Obama himself began the week with a pre-emptive strike on the court, remarking what "an unprecedented, extraordinary step" it would be to overturn a law "passed by a strong majority of a democratically elected Congress."
"I’d just remind conservative commentators that for years what we’ve heard is the biggest problem on the bench is judicial activism or a lack of judicial restraint – that an unelected group of people would somehow overturn a duly constituted and passed law," Obama said Monday. "Well, here’s a good example. And I’m pretty confident that this court will recognize that, and not take that step."
Of course, the president is entitled to his opinion. He just happens to be completely wrong.

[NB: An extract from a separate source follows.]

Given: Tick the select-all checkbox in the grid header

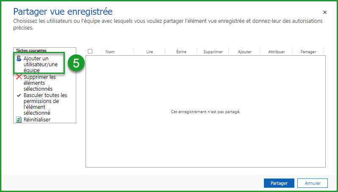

Obama knows that the Supreme Court overturns laws, if not all the time, then often enough. The concept of judicial review is centuries old and well established. As of 2010, the Supreme Court had tossed out 165 laws "duly constituted and passed" by Congress.
So much for "unprecedented" or "extraordinary."
What’s more, the court has voided legislation that enjoyed a great deal more popular and political support than "Obamacare" has today. Some of those laws passed with near-unanimous backing from Republicans and Democrats. The "strong majority" behind the Affordable Care Act, by contrast, consists of a narrow, seven-vote margin in the House of Representatives, a now-defunct 60-vote majority in the Senate, and no Republicans whatsoever.
Worse, Obama mischaracterized what conservatives mean when they criticize judicial activism. The argument over Obamacare is an argument about limits. Most conservatives believe that the Constitution prescribes what the federal government may and may not do. Conservatives reject the idea that the Constitution is a "living document" that changes with time and circumstance.
Conservatives argue that progressive jurists abandoned an older, natural-rights based understanding of the Constitution in favor of rights discovered in the document’s "penumbras" and "emanations." Instead of sticking with the framers’ understanding of limited government, jurists based sweeping decisions on such vagaries as "the evolving standards of decency that mark the progress of a maturing society" and other such rot.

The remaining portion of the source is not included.